Perhaps the only time Pakistanis and Bangladeshis are eager to feign an Indian nationality is when confronted with a $ 5 “foreigners” fee at Taj Mahal or Qutub Minar. Bangladesh’s welcome proposal to treat tourists from Saarc at par with nationals is but one of the positive outcomes of the recently concluded Saarc summit.
This ‘least contentious’ of all Saarc summits, with bickering at an all-time low, witnessed a renewed push on development issues, with a guarded approach to terrorism and SAFTA, issues that have scuttled progress in the past. Despite throwing its doors open to observers, it sent out an assertive message, with bilateral talks on the Iran-Pakistan-India pipeline and the grant of observer status to Iran.
Former JNU professor and South Asia watcher SD Muni is cautiously optimistic about the “positive indications that Saarc is maturing into a regional forum that can tackle bilateral differences without jeopardising the multilateral agenda.” Changing global and regional dynamics are forcing the region’s talking shop to open its doors for business. As the EU celebrates fifty years of European integration, development and closer union have emerged as the biggest casualties of Saarc’s distinct lack of progress.
In recent years, states have sought to tighten control over borders to stem illegal movement of people and materiel. Strict border controls and poor connectivity has stymied intra-regional trade. According to a Research and Information System for Developing Countries (RIS) March 2007 paper, if traditional trans-border routes are re-opened, the 5272 km distance from Kabul to Yangon via Lahore, Delhi, Kolkata, Dhaka and India’s northeast can be covered in about 12 days.
Members have failed to cash in on Indian proposals for direct links between state capitals, with the exception of Sri Lanka, which is now the largest foreign operator in India with over 100 flights per week. High airfares, rigid visa policies and the lack of preferential incentives have meant that regional tourism has suffered. Tourism in Saarc countries accounted for less than 1 per cent of total global tourism with the tiny state of Singapore drawing twice as high a number of tourists than the seven member countries of Saarc put together in 2004, according to the Pacific Asia Travel Association.
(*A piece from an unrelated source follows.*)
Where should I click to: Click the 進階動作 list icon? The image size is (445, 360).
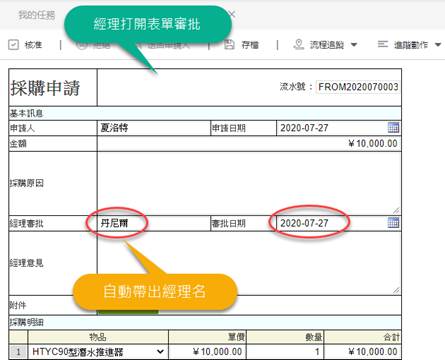[382, 44]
Despite poor physical connectivity, an increasingly vibrant and vocal civil society is fostering regional interaction. A 25-point development-centred declaration followed a “People’s Saarc” summit in Kathmandu last month.
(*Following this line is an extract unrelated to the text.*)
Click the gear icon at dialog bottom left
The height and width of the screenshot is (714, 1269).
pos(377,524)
But popular and global pressure for meaningful cooperation has languished due to Saarc’s failure to deal with terrorism, feel Saarc watchers. The Delhi Declaration calls for a draft mutual legal assistance treaty to tackle extradition and terrorist financing. Despite provisions included in the Saarc Convention on Suppression of Terrorism and Additional Protocol, counter-terrorism efforts have been hindered by the lack of a common definition of terrorism, even as implementation remains dependent on national laws.
Political violence continues to displace millions, illegal migration is rampant and Saarc’s failure to deal with the resultant humanitarian crisis is glaring. According to the UNHCR, as of June 2006, Pakistan alone had over 1 million refugees in its camps. Amnesty International puts the figure of the conflict-displaced in Sri Lanka at 350, 000. Beset by internal turmoil, four Saarc countries rank below the 10th percentile for political stability in a 2006 World Bank report on governance.
But South Asia stands poised for change, given the political churning and high economic growth across the region. Even though Saarc has repeatedly failed to translate rhetoric into action, the success of the recent summit lies in the optimism it has generated. Says Smruti Pattanaik, Research Fellow at the Institute for Defence Studies & Analyses, “those who say that Saarc has not managed to live up to its potential, forget the fact that in its very potential lies the future.”